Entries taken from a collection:
>>>
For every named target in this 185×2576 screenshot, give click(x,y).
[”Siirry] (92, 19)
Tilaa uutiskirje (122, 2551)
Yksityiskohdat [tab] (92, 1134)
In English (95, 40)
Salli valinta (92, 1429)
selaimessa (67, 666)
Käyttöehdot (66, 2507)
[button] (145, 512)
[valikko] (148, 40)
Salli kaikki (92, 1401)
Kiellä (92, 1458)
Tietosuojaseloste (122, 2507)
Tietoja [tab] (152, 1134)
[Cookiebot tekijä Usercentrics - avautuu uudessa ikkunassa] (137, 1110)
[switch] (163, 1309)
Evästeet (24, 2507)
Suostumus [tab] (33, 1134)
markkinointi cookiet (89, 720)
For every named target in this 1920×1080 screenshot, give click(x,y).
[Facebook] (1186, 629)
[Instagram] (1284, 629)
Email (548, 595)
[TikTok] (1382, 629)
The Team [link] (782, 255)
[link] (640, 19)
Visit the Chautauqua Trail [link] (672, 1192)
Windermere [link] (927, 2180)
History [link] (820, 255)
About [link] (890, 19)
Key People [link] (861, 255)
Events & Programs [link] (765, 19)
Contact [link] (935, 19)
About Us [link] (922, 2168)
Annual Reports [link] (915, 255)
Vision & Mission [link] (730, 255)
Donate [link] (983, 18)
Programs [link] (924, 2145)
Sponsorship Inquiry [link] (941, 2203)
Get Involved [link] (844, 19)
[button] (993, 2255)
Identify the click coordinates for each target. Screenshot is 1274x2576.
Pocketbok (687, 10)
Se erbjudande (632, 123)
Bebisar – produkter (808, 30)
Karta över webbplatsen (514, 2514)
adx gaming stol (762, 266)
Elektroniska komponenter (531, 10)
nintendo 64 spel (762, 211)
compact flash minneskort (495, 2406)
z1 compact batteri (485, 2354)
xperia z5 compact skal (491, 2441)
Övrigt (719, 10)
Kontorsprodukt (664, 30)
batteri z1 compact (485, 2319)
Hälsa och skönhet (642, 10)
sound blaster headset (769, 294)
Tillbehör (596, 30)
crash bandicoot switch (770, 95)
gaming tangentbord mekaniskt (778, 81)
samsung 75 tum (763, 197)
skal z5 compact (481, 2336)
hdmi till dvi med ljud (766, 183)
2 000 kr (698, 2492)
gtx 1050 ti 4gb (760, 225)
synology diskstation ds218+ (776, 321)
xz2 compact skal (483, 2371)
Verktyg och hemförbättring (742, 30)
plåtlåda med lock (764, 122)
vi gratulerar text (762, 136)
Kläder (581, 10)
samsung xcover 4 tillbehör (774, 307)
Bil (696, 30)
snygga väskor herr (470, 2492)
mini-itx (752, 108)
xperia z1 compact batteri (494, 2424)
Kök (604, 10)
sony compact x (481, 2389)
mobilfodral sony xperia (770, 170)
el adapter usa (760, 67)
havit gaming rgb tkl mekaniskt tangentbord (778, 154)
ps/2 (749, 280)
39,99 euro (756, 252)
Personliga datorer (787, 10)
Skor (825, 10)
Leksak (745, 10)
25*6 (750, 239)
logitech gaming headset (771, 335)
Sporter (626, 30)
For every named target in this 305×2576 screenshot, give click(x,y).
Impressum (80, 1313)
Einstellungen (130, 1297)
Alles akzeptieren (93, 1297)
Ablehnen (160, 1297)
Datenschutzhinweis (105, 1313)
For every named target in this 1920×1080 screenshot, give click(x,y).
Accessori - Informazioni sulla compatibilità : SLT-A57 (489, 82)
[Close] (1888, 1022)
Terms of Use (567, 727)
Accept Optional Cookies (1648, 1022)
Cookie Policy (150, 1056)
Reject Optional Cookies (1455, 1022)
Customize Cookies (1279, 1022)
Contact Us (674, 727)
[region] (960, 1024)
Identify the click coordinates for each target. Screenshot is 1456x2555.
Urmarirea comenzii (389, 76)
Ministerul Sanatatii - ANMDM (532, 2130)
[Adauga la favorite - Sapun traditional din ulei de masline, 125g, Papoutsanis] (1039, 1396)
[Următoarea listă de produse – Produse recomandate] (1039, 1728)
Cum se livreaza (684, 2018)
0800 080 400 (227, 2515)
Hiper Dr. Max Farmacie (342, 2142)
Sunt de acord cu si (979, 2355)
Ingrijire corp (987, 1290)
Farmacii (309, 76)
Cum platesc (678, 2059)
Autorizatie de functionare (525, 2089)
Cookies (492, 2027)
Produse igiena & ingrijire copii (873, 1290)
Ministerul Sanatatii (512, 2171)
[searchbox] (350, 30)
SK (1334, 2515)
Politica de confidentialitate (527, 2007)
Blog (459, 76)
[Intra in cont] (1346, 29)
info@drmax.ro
<<<
What is being asked:
Check each line above for "samsung" and return the ones that have it.

Reply:
samsung 75 tum (763, 197)
samsung xcover 4 tillbehör (774, 307)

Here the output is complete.